Neeta Helms of Classical Movements has been a pioneer of cultural diplomacy for more than 26 years. Be it the Soviet Union, China, Cuba, Vietnam or the Balkans in the early 1990s, South Africa immediately after apartheid, Iraq during the 2003 invasion or Myanmar this decade, Classical Movements produces trailblazing tours for orchestras and choirs to 145 countries, including the Minnesota Orchestra's recent tours to Cuba and South Africa. Relentlessly pursuing meaningful collaborations—whether with refugees, under-served musicians or overlooked nations—Classical Movements also commissions brand-new music for the world's most celebrated performers and donates to hundreds of organizations and causes that are important to all life on Earth.

 

Photo Volkan Kovancisoy

Nemeth Quartet (Turkey)

Nemeth Quartet was awarded the ‘Chamber Music Group Of The Year’ prize in 2017 at the prestigous Donizetti Classical Music Awards organized by the music journal Andante. The highly acknowledged quartet is one of the most active string quartets of their homeland, consisting of quality musicians: Gulen Ege Serter (violin), Seniz Aybulus (violin), Elena Unadi (viola) and Mutlu Varlik Kocaili (cello). The quartet is working together since 2013 and named after the tragic loss of their teachers in a traffic accident in 1995, the Hungarian Artists: Istvan Nemeth (violin) and Katalin Nemeth (cello) who introduced them to music. In 2014 Nemeth Quartet won the second price at the ‘International eMuse Music Competition’. The group gave concerts in Sarajevo, Moscow, NewYork, Nicosia, Kyrenia, Frankfurt, Northern Cyprus, Martvili, Buenos Aires. In 2016 as part of the Blue Heart Campaign organized by the UN Office on rugs and crime of the Panama Embassy and the Ministery of Internal Affairs of Panama, Nemeth Quartet was invited as soloists accompanied by the Panama Symphony Orchestra.

 

photo Alejandro Jandry

Patricia Martínez (Argentina)

Multi-awarded Argentinian/Spanish composer, pianist, performer, interdisciplinary artist, professor, producer and artistic director of Compañía Helada (new opera company), based in Buenos Aires, whose work, in her own words 'has emerged (...) from an experimental process of 'stripping-down' ', leaving as a result a work of extremely vulnerable, yet piercing sonority, able (and most willing) to push the limits of both the word (when thinking mainly of her stage work) and musical discourses.

 

PRS Foundation - Keychange (UK, international)

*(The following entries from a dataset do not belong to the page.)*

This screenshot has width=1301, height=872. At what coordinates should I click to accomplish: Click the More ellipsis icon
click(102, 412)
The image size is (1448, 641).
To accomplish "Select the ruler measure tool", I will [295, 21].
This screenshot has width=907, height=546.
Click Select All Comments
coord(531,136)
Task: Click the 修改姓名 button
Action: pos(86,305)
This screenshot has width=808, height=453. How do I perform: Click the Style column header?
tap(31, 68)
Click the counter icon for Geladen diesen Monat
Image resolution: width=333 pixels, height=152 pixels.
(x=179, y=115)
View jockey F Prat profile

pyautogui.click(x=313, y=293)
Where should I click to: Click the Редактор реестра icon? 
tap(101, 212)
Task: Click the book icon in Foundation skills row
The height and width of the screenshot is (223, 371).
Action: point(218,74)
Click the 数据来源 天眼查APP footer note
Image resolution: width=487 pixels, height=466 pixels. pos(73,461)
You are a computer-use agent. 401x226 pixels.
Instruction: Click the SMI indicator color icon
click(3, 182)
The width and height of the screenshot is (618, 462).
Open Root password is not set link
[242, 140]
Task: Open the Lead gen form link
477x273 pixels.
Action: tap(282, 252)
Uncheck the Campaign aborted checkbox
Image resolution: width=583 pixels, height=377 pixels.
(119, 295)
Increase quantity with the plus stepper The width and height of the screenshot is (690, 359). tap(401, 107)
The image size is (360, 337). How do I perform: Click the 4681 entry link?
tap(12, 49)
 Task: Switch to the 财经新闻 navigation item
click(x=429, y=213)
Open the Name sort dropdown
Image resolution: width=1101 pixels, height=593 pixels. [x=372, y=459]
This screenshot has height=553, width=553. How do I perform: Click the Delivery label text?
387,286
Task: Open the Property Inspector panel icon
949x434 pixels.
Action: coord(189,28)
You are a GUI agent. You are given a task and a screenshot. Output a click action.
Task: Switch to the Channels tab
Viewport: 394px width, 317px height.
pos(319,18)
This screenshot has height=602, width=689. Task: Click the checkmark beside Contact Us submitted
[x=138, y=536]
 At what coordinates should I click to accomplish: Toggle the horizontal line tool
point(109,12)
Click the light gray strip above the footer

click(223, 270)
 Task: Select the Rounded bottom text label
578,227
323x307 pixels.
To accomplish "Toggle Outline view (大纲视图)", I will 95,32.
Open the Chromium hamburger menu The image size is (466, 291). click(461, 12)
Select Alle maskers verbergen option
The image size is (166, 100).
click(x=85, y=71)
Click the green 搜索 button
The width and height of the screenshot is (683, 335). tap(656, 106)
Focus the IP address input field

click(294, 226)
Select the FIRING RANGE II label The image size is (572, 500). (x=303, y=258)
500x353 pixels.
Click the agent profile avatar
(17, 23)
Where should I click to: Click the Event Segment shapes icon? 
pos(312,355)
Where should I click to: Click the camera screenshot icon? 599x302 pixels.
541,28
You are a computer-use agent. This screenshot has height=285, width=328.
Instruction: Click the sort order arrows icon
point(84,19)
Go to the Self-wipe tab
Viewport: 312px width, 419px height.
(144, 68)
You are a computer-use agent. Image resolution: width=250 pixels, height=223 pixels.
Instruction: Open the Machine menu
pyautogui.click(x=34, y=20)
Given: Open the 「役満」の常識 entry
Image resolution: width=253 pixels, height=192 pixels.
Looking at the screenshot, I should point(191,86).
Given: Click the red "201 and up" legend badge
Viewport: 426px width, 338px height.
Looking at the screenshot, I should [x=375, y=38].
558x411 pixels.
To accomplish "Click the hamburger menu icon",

"Keychange is a pioneering international initiative which empowers women to transform the future of music and encourages festivals to achieve a 50:50 gender balance by 2022. 60 emerging artists and innovators from across Europe will be invited to international festivals to take part in a series of showcases, collaborations and a programme of creative labs. Backed up by an innovation fund for the network to test new projects and ideas, Keychange aims to accelerate change and create a better more inclusive music industry for present and future generations. Keychange is led by PRS Foundation, supported by the Creative Europe programme of the European Union, in partnership with Musikcentrum Sweden, Reeperbahn Festival, Iceland Airwaves, BIME, Tallinn Music Week, Way Out West, Liverpool Sound City and Mutek. Find out more keychange.eu"

 

Photo Saara Vuorjoki/Music Finland

Riikka Talvitie (Finland)

Composer, oboist and composition teacher Riikka Talvitie is interested in composition as a collective effort, and wants to open up the composition process to broader discussion, "because even art music has to be of this world and of this time," she says. Her artistically oriented doctorate research focuses on changing the agency of a composer towards dialogical, communal and shared processes. She has actively questioned a traditional role of a mythical composer. "I consciously think composing as an ongoing collaboration." In her recent works she has reflected important current topics like diversity, gender, nationalism, terrorism and sustainable development.

 

Photo Shervin Lainez

Sarah Kirkland Snider (USA)

Sarah Kirkland Snider is a brilliant composer whose work reflects the highest values of both traditional and forward-thinking composition. She utilizes the full breadth of tools at her disposal, including classical instruments, exemplary independent rock musicians, and the recording and production studio, to fulfill her specific musical needs. Her two orchestral song cycle records, 'Unremembered' and 'Penelope,' whose ambitious and intricately detailed production she directed, are unprecedented in their synthesis of classical and popular recording, mixing, and post-production techniques, and truly bring classical recorded music into the 21st century. Her music has been widely acclaimed in both the classical and popular media, receiving major reviews and performances across the spectrum. Her role at New Amsterdam has allowed her to support the musical visions of many other artists who are in line with her musical worldview, yet come from their own perspectives. She is a true visionary and a model for the "citizen-composer" that we all strive to be.

 

Ms. Shuang Zou - Beijing Music Festival (China)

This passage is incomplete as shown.